## Text excerpt
::::
7. Market timing includes (a) frequent buying and selling of shares of the same mutual fund or (b) buying or selling mutual fund shares in order to exploit inefficiencies in mutual fund pricing. Market timing, while not illegal per se, can harm other mutual fund shareholders because it can dilute the value of their shares if the market timer is exploiting pricing inefficiencies, or disrupt the management of the mutual fund's investment portfolio and can cause the targeted mutual fund to incur costs borne by other shareholders to accommodate frequent buying and selling of shares by the market timer.
8. Beginning in at least 1996, prospectuses of the PBHG Funds, signed by Baxter and other officers on behalf of the PBHG Funds and filed with the Commission, disclosed that investors would be permitted to make no more than four exchanges per year into the PBHG Cash Reserves Fund from any other PBHG fund.
9. PBA and its officers recognized the fact that "timing" could be detrimental to the funds and that the four-exchange limitation was in the best interest of long-term investors. At least as early as 1998, PBA internal documents reflect that PBA recognized the potential negative impact that excessive short-term trading, or market timing, could have on a portfolio manager's ability to effectively manage fund assets.
10. From 1998 through mid-2001, PBA, under the leadership of Baxter and Pilgrim, permitted more than two dozen accountholders in PBHG funds to conduct short-term trading of PBHG funds through the PBHG Cash Reserves Fund that was far in excess of the disclosed limitation of four exchanges per year. PBA monitored timing activity in the PBHG Funds and, in July 2001, took steps to limit such trading. At the peak of the timing activity, approximately 28 investors in PBHG funds, with total assets of approximately $600 million, exceeded the four-exchange policy. The PBHG Funds became known as "timer friendly." None of this timing activity was disclosed to shareholders and prospectus disclosure of the four-exchange limit remained unchanged.
11. Market timers made significant profits from June 1998 through December 2001. Similarly, PBA earned advisory fees on these timers' funds and Pilgrim and Baxter reaped multi-million dollar profits from, among other things, the sale of their respective interests in PBA revenue.4 Meanwhile, numerous other investors in PBHG funds generally experienced a decline in the value of their investments.
::::
## Listed entries
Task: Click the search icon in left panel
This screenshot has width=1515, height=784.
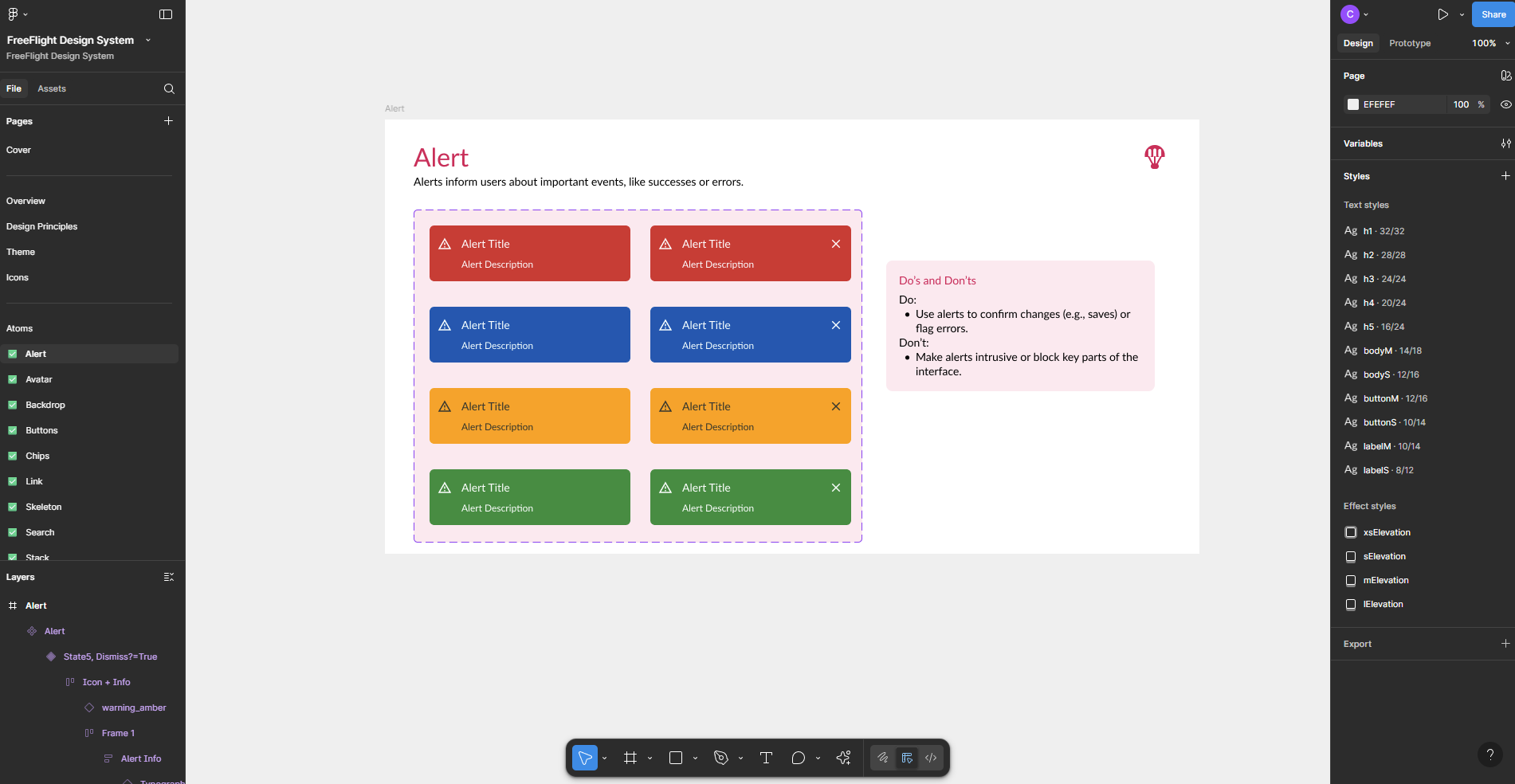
::::
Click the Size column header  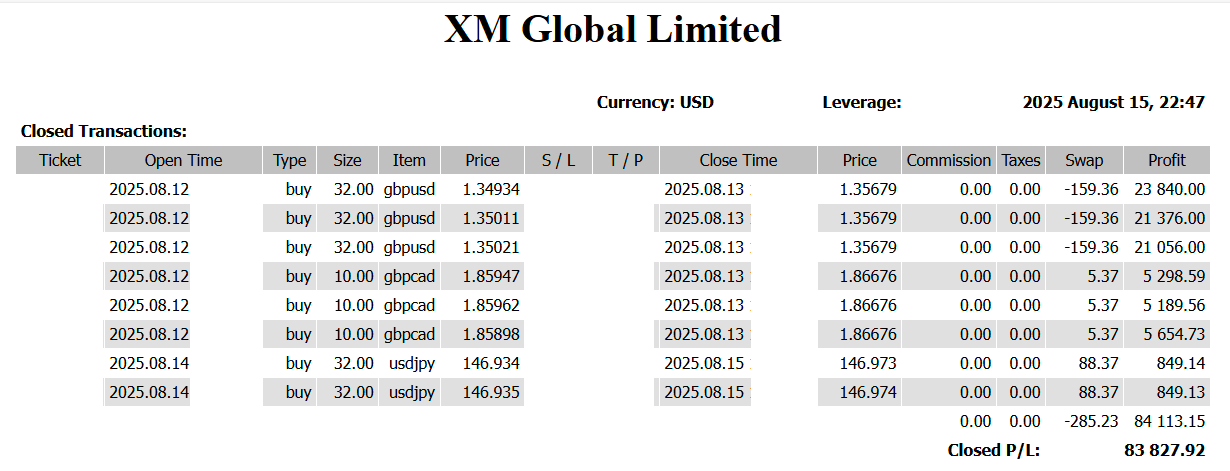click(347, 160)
::::
## Exercise
List each way the text excerpt on market timing says market timing can harm other mutual fund shareholders.

## Solution
- It can dilute the value of their shares if the market timer is exploiting pricing inefficiencies.
- It can disrupt the management of the mutual fund's investment portfolio.
- It can cause the targeted mutual fund to incur costs borne by other shareholders to accommodate frequent buying and selling of shares by the market timer.